• _Dataset entries_:
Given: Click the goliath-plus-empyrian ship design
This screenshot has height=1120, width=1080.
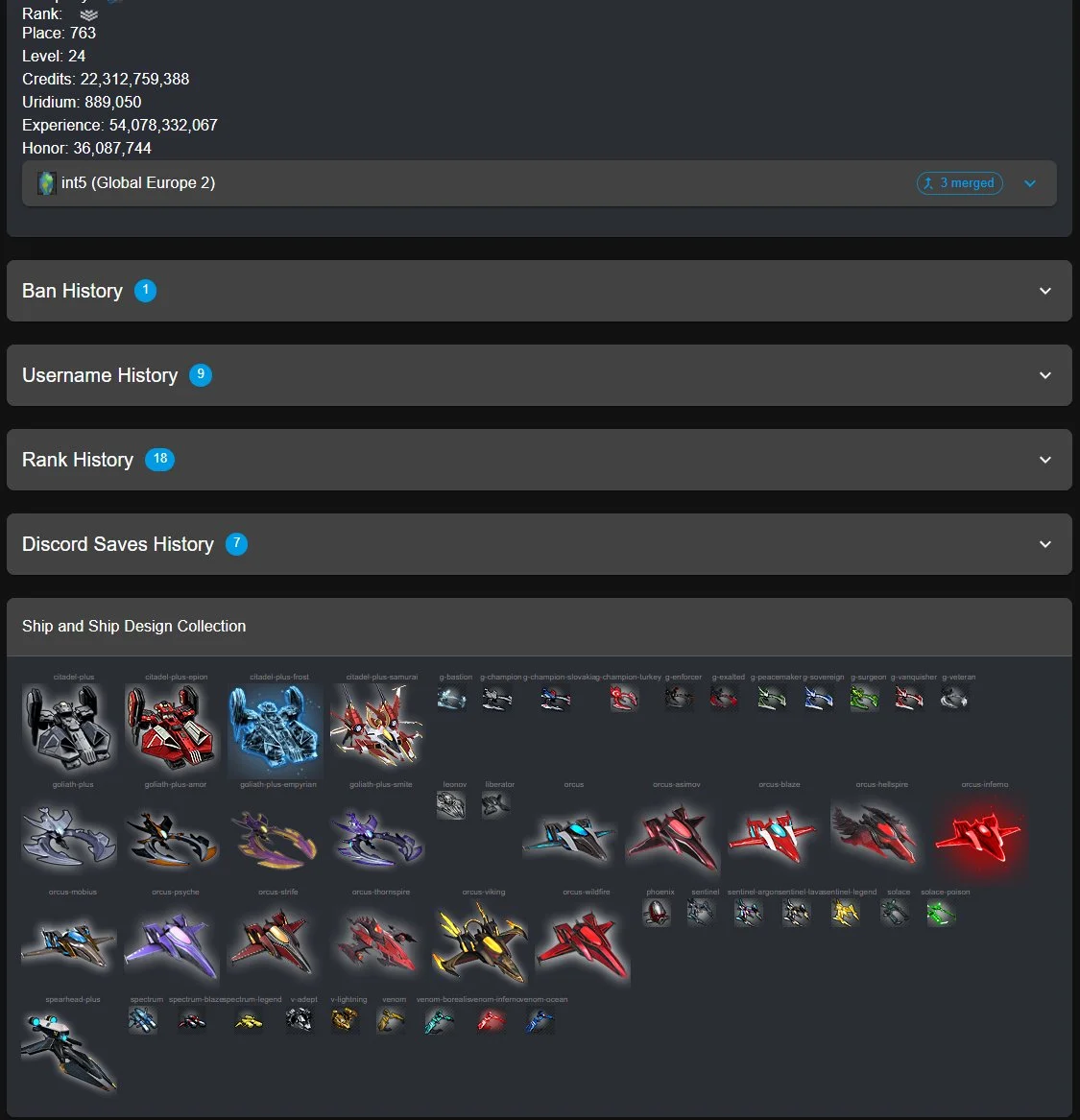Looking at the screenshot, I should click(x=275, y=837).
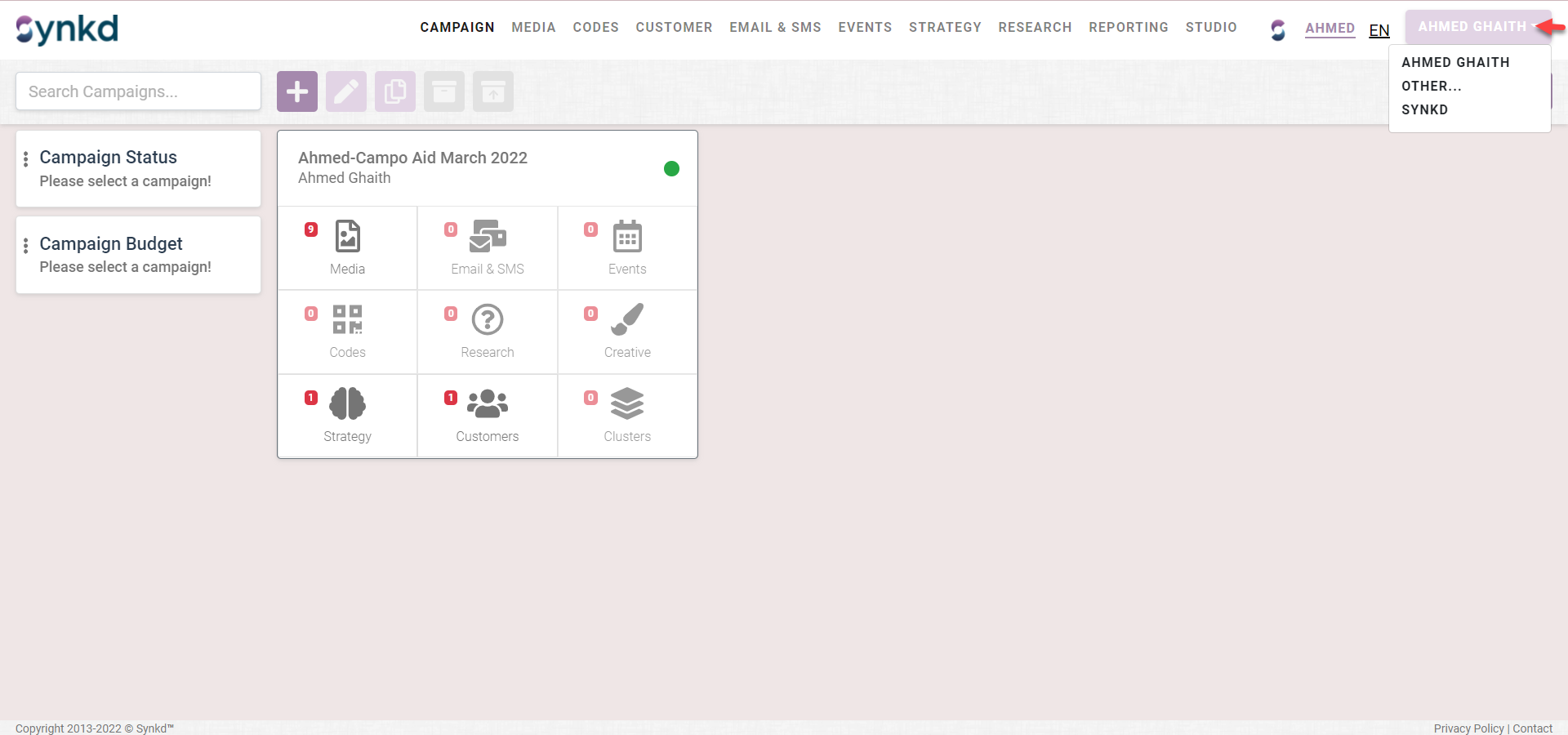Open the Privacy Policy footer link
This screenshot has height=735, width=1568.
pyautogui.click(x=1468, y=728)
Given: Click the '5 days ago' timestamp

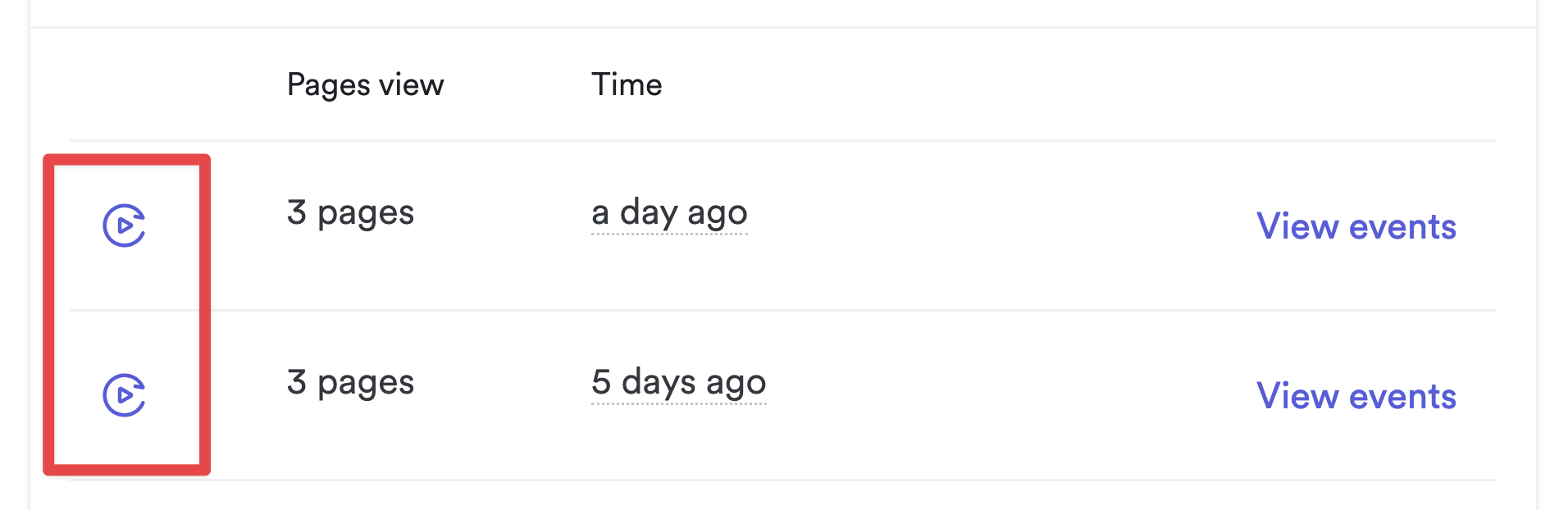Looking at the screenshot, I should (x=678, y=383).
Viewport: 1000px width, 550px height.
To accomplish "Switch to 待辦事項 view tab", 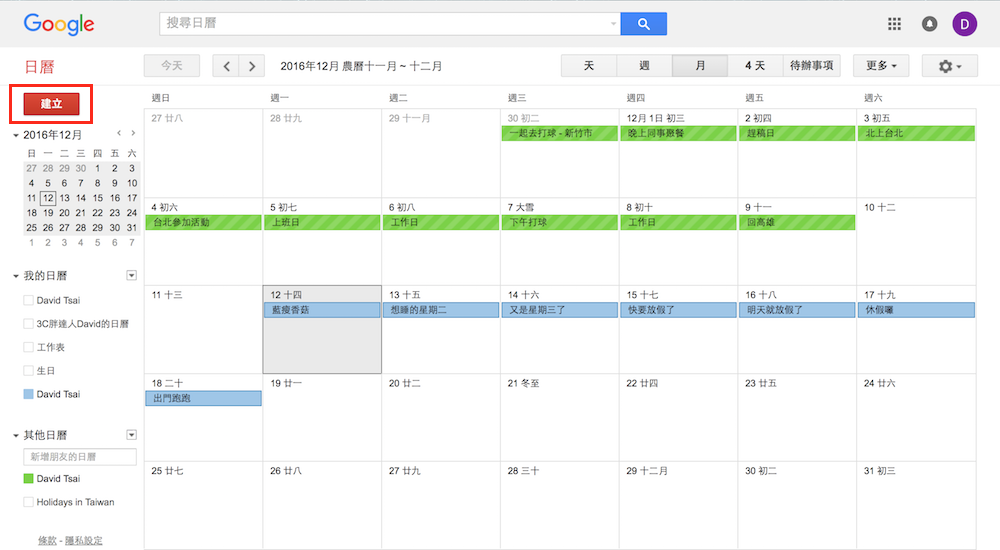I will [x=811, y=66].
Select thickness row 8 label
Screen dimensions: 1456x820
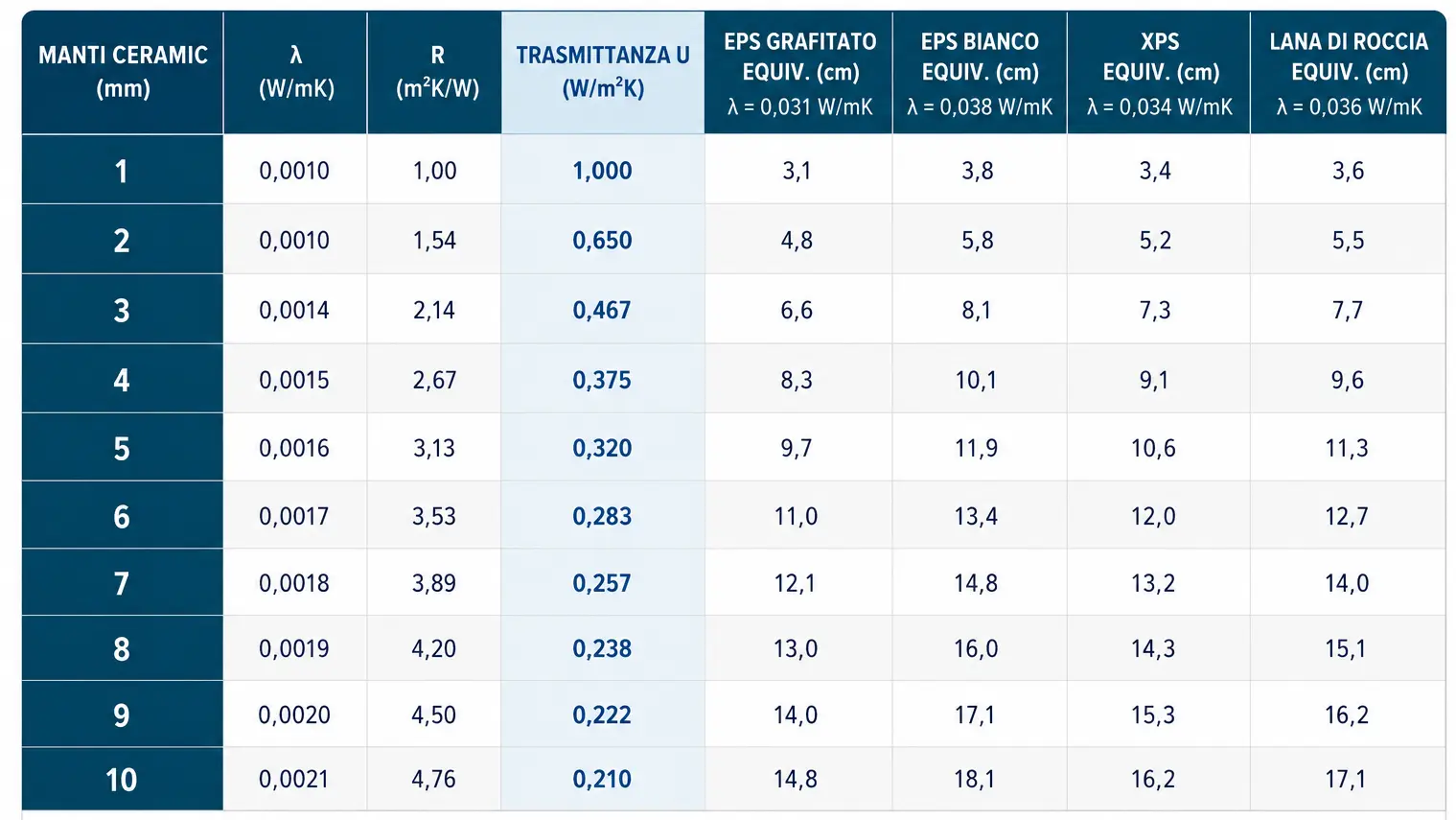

• _ASSIGNMENT_:
Reproduce, word for word, the lines from the one containing "Select thickness row 8 label" through the final line above. Leave every picture out.

• _TASK ANSWER_:
Select thickness row 8 label
Screen dimensions: 1456x820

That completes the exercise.